Hacker News new | ask | show | jobs
by mr_toad 492 days ago
Current LLMs are not the end-all of LLMs, and chain of thought frontier models are not the end-all of AI.

I’d be wary of confidently claiming what AI can and can’t do, at the risk of looking foolish in a decade, or a year, or at the pace things are moving, even a month.

4 comments

That's entirely true. We've tried hard to stick with general principles that we don't think will readily be overturned. But doubtless we've been too assertive for some people's taste and doubtless we'll be wrong in places. Hence the choice to develop not a static book but rather living document that will evolve with time. The field is developing too fast for anything else.

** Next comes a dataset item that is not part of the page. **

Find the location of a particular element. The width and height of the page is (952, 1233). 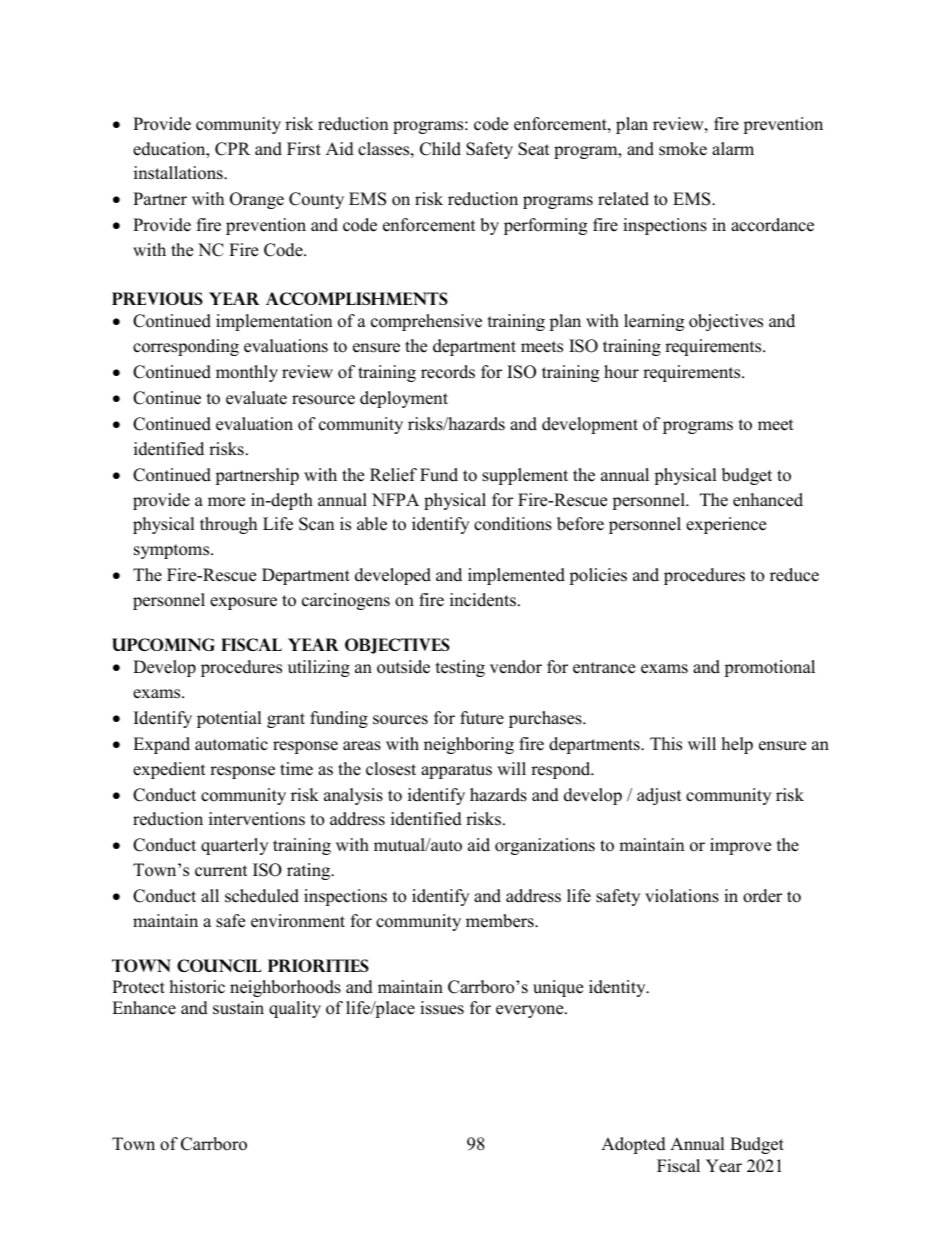

Adopted is located at coordinates (633, 1145).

With respect to what the future brings, we do try to address a bit of that in Lesson 16: https://thebullshitmachines.com/lesson-16-the-first-step-fal...

> we don't think will readily be overturned

I think that’s entirely the problem. You’re making linear predictions of the capabilities of non-linear processes. Eventually the predictions and the reality will diverge.

There's no evidence to support that's the case.
Every time someone claimed “emerging” behavior in LLMs it was exactly that. I can probably count more than 100 of these cases, many unpublished, but surely it is easy to find evidence by now.
Said the turkey to the farmer
I don't think that's how that metaphor works.
Not quite, but it was the closest pithy quote I could think of to convey the point that things can be false for a long time before they are suddenly true without warning.
The post seems to be talking about the current capabilities of large language models. We can certainly talk about what they can or cannot do as of today, as that is pretty much evidence based.
They saw you coming in part 16.
That shouldn't give them any more merit that their current iteration deserves.

You could say the same thing about spaceships or self diving cars.